The second volume, Palace of the White Skunks, focuses on adolescent Fortunato who was raised in a house of frustrated aunts, a primal grandmother, and an emasculated grandfather.
The acclaimed editor, Thomas Colchie, has written, that in this work, “Arenas has created a haunting family portrait, combining the lyrical empathy of a Tennessee Williams toward his characters’ troubled lives with a radically fractured narrative that pays dark tribute less to Faulkner than to the schizophrenia of life under any dictatorial extreme.” (Colchie 2001) The Third volume, Farewell to the Sea, is a divided novel, telling the story of a married couple on a six-day vacation on the Cuban coast.
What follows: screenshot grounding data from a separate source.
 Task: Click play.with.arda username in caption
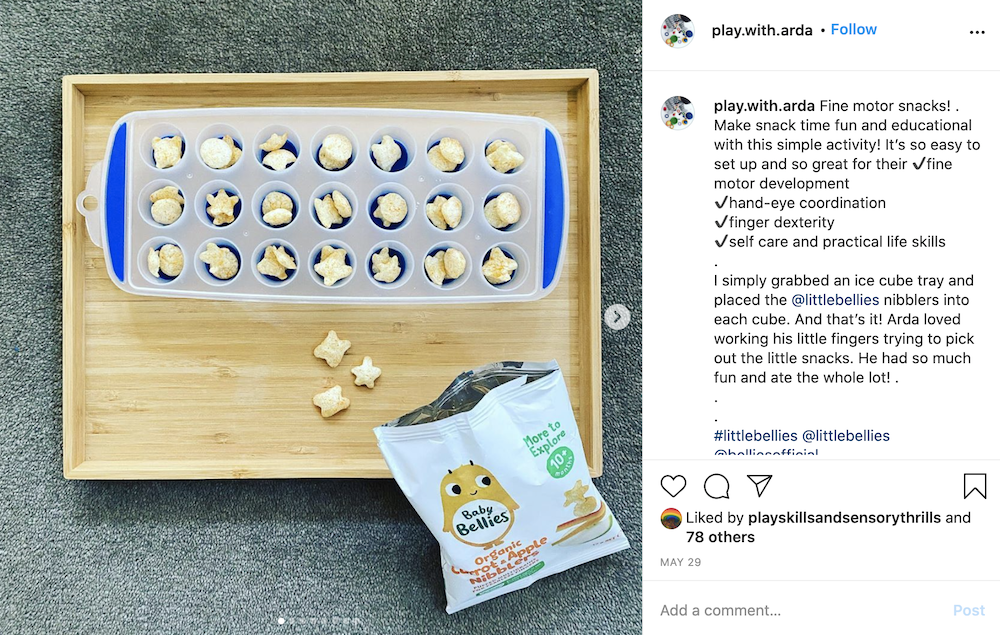764,106
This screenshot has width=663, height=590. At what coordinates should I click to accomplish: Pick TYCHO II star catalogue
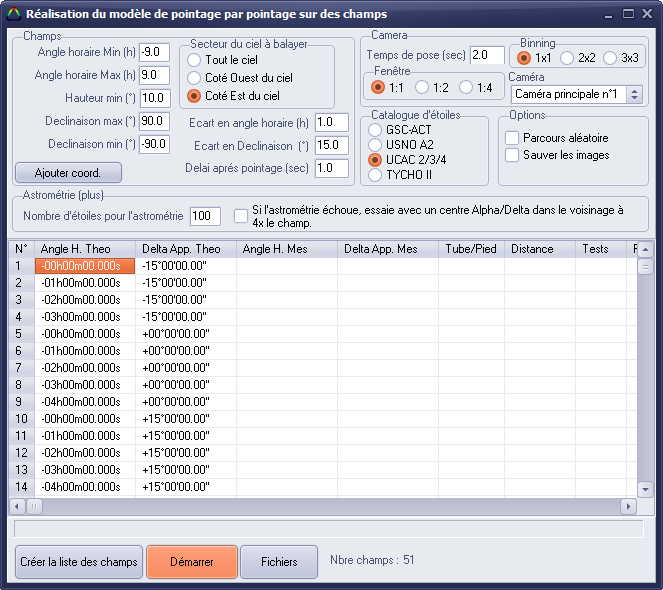click(x=375, y=175)
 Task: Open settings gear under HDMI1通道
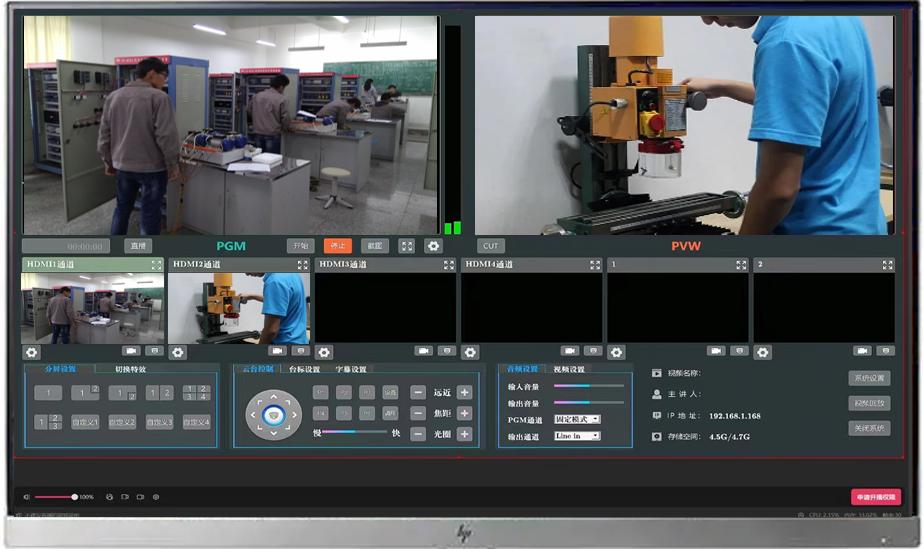pyautogui.click(x=31, y=352)
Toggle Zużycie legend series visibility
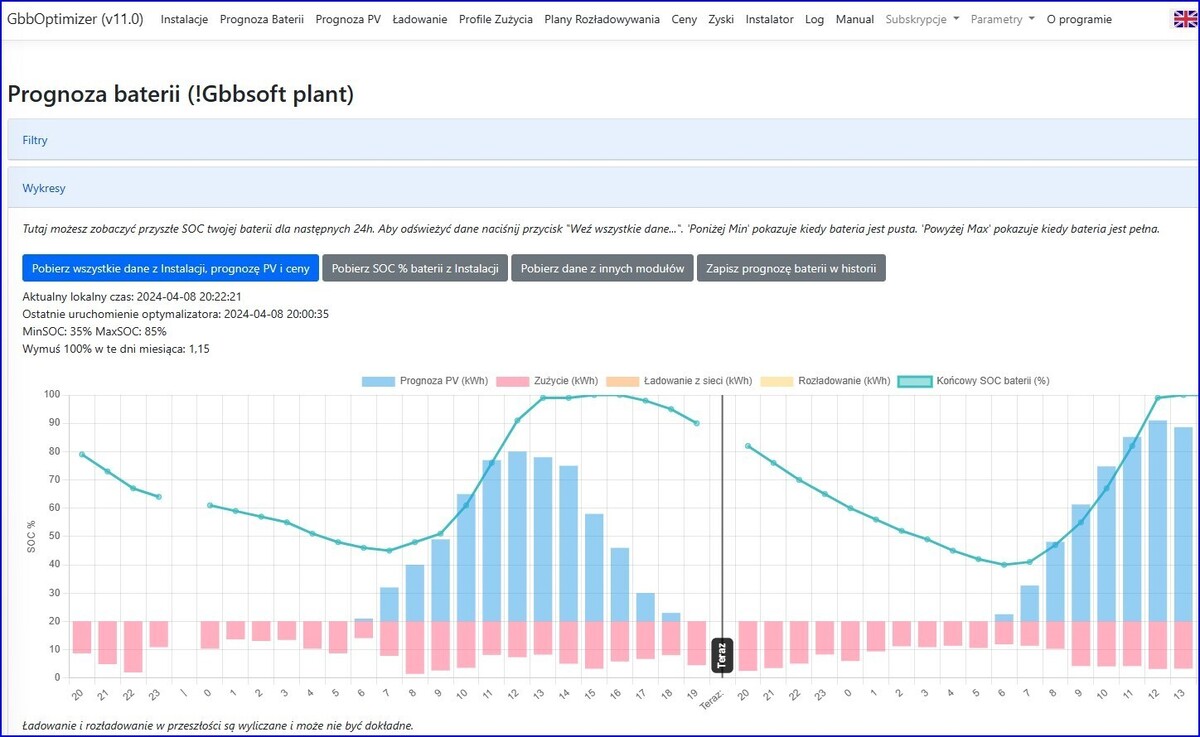 pyautogui.click(x=547, y=381)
The last half of the novel is composed of six poetic cantos sung in silence to the sea by Hector, a poet who is no longer allowed to write and who has been compelled to enter into a sham marriage to avoid the charge of homosexuality.
In the fourth volume, The Color of Summer, Arenas appears as three characters: Gabriel, the dutiful "straight" son; Reinaldo, the expatriate author; and Skunk in a Funk, the "picaro" – faggot – who seeks merely to live and work as an artist in Castro’s Cuba while engaging in anonymous sex.